# How to improve mottles?



## Print Tippler (May 18, 2011)

How do i work with mottles? i have two really great mottles which were nest mates i believe (bought them) and 3 with a good spread. A lot of them are REALLY white which just acouple specks, and now i got 3 new ones which are mostly black. Without going into too many pictures i show the 3 "classes"
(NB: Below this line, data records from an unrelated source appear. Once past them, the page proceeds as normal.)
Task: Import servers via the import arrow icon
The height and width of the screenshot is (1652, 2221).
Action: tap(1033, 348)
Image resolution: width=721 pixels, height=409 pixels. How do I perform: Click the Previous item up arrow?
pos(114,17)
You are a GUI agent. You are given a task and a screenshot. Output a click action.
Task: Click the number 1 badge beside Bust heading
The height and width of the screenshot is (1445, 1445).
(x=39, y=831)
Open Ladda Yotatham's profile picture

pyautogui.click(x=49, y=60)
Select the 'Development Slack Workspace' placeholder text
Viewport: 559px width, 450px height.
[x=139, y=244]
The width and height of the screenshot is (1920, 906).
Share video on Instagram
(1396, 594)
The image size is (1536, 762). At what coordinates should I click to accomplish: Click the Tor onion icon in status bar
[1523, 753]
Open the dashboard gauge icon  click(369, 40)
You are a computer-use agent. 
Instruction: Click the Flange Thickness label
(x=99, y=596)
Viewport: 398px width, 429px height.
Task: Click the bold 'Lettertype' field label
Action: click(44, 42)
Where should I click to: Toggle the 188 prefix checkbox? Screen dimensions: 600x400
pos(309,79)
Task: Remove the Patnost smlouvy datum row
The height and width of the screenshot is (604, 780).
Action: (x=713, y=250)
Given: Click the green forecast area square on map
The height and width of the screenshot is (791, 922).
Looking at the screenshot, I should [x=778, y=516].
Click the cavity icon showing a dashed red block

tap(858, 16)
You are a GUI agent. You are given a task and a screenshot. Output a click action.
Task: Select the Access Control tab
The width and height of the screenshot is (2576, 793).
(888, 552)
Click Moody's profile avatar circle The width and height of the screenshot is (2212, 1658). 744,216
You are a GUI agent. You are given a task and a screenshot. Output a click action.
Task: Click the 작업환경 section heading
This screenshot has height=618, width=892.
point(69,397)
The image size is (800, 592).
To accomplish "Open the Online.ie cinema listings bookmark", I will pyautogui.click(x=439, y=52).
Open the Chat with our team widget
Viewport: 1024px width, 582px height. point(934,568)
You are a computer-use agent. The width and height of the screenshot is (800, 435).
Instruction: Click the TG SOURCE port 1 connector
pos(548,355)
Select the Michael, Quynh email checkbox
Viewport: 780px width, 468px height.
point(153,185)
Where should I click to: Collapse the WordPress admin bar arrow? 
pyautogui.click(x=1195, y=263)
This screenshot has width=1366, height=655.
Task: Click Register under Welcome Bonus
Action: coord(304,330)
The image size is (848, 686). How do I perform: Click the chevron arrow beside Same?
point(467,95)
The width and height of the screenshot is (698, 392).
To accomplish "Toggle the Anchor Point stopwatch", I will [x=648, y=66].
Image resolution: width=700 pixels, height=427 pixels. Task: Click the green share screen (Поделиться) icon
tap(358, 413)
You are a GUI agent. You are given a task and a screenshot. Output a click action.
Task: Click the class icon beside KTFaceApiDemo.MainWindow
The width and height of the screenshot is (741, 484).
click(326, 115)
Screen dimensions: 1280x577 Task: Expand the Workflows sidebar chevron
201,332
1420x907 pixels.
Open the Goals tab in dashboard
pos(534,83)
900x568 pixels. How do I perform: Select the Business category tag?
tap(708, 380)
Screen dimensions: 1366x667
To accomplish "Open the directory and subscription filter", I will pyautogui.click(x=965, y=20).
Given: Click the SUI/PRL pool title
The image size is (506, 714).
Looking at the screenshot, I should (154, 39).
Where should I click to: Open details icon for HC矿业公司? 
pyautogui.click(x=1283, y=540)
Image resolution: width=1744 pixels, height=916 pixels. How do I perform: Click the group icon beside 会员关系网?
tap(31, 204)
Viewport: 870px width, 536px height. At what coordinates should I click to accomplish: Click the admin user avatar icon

How should i go about getting a good balance. Do you think a really black and really white one would break even? Why are there such a big difference in them. Different genes?

Really black









Pretty black








pretty even, 2nd best one









Really white


----------



## Tiplets (Aug 24, 2011)

The first thing you need to do if you want to get good Mottles is stop buying Grizzles or Spangle type Birds, that have white in the Head or white Tail & Flight feathers… Real Mottle Tipplers Don’t have white in the Head or white Tail & Flight feathers. Maybe one of the best representatives of a true mottle Tipplers may be a Danish Tippler, these type of birds though they have smaller dots of white on the Wing shield will be better suited in helping you to produce Mottle tipplers with larger & bolder white spots, but still keeping the head, tail & Flight feathers true to color! having a few Solid blacks always Helps. 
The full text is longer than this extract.